July 13, 2017
Our bed had very warm blankets, so we had been quite warm (even too warm) last night. But outside, of course, it was still close to freezing. It was still cloudy like yesterday, but with fewer snow flurries. After breakfast we had a brief meeting to find out what activities were on offer. Today we divided into two groups; one group would hike to the waterfall in the morning and learn to drive ATVs in the afternoon, and the other would do the reverse. We opted for hiking first, so at 9 am our group of 12 headed out, led by guides Dave and Aven.
The tundra around the lodge area was fairly easy to walk on, consisting mainly of shale with some muddy spots. There were lots of wildflowers, including Purple Saxifrage, Arctic Poppy, Arctic Avens, Bladder Campion, and Draba. There was also musk-ox poop here and there, although we didn’t see any of the animals.

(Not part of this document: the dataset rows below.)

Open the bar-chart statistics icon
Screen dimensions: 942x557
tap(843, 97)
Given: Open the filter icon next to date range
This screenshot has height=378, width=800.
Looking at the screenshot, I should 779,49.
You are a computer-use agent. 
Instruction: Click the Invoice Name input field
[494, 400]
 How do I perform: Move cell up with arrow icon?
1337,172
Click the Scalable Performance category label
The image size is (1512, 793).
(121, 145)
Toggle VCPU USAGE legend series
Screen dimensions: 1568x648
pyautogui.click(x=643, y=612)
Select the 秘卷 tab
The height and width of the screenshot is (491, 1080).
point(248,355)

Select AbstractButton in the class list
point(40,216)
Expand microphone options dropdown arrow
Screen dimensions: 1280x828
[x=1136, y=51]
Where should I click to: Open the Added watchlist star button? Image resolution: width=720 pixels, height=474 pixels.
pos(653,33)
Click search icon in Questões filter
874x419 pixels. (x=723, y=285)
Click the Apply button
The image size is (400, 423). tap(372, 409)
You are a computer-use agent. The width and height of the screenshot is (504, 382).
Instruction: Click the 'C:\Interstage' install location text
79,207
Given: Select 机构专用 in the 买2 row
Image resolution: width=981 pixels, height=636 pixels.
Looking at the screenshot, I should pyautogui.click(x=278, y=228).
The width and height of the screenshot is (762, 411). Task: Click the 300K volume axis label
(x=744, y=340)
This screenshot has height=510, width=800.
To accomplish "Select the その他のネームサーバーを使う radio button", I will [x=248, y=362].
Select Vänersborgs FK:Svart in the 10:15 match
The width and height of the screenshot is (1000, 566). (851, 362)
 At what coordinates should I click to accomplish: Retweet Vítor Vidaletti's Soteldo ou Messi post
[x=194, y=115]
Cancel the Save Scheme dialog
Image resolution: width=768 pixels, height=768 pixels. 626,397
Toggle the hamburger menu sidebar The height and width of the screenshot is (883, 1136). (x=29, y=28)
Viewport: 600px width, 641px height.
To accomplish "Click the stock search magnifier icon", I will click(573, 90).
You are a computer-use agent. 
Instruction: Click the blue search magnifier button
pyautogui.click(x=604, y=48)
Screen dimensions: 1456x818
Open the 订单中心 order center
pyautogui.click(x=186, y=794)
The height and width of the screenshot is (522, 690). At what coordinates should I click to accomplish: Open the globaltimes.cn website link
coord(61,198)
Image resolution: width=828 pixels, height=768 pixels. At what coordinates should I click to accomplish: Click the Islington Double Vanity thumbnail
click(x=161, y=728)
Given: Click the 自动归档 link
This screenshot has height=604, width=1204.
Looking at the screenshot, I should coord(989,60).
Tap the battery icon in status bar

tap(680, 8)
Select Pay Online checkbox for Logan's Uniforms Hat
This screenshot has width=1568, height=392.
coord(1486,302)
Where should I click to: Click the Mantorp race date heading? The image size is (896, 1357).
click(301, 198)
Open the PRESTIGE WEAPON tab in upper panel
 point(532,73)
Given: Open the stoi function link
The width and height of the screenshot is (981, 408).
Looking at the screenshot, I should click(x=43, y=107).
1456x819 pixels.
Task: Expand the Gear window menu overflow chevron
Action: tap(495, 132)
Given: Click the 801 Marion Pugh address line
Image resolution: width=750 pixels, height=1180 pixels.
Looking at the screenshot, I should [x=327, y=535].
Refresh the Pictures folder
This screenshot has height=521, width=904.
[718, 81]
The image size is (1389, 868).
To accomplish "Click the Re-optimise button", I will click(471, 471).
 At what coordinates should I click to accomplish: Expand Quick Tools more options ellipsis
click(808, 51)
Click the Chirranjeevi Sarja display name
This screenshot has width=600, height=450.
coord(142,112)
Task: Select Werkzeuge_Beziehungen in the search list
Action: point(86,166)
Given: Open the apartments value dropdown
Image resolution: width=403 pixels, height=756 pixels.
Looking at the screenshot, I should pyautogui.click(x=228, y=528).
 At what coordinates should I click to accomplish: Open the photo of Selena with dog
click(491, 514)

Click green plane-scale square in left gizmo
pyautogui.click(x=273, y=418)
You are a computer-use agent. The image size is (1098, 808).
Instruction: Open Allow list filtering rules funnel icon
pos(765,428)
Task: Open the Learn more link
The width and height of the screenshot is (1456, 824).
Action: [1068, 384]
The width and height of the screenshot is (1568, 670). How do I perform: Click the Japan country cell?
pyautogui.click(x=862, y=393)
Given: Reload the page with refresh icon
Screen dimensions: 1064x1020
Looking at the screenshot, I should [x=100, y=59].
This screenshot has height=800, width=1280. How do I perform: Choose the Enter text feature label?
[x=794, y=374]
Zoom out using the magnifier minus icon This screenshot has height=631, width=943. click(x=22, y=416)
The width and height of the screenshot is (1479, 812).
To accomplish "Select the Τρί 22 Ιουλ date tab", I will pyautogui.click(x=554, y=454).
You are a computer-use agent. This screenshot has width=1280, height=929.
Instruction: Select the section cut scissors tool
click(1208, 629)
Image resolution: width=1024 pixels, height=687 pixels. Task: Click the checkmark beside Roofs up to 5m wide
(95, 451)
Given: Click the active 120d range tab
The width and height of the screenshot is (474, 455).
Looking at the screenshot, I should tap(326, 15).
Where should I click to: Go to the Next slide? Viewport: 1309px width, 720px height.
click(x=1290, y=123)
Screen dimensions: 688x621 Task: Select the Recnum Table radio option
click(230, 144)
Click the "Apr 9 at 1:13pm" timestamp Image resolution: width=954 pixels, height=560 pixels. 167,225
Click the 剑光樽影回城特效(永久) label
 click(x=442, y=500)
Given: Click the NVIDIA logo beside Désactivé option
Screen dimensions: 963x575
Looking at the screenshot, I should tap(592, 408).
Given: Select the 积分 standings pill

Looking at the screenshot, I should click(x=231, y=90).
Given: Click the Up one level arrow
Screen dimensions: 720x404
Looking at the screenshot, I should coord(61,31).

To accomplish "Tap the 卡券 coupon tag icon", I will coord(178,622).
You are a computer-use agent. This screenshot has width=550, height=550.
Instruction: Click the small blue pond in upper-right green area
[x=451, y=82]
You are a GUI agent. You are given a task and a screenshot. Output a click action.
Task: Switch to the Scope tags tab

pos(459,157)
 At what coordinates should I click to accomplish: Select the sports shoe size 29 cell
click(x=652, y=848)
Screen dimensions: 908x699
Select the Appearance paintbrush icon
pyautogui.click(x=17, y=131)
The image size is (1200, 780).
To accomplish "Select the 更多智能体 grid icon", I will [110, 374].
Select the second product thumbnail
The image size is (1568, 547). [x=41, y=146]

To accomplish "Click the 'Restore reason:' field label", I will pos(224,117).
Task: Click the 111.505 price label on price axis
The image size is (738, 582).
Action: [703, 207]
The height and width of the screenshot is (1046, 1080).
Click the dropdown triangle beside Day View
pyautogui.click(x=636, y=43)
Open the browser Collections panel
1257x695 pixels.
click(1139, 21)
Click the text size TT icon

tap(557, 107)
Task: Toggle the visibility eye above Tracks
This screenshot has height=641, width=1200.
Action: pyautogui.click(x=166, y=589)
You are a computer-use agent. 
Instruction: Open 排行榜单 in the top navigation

The waterfall route was fun; we passed several waterfalls of various heights, some of which we scrambled down the slope to view and others we viewed only from the top. Once when we scrambled down the slope we found a pair of Snow Buntings feeding three recently-fledged chicks! But because of the continuing cold temperatures, there wasn’t much water in the creek, and so the waterfalls were less showy than they could have been.
We were back at the lodge for lunch, which was soup, fresh bread, roast beef, and banana cake. But this isn’t what usually happens here—the standard procedure is all-day excursions with a picnic lunch, and that’s what we will be doing tomorrow.
After lunch we went out and learned to operate the ATVs, of which there were four different kinds. Some were much easier to use than others. Neither of us learned all four kinds, but we took a spin down the old airstrip in at least one. Once we were all done with the “training” phase we picked one to drive and off we went.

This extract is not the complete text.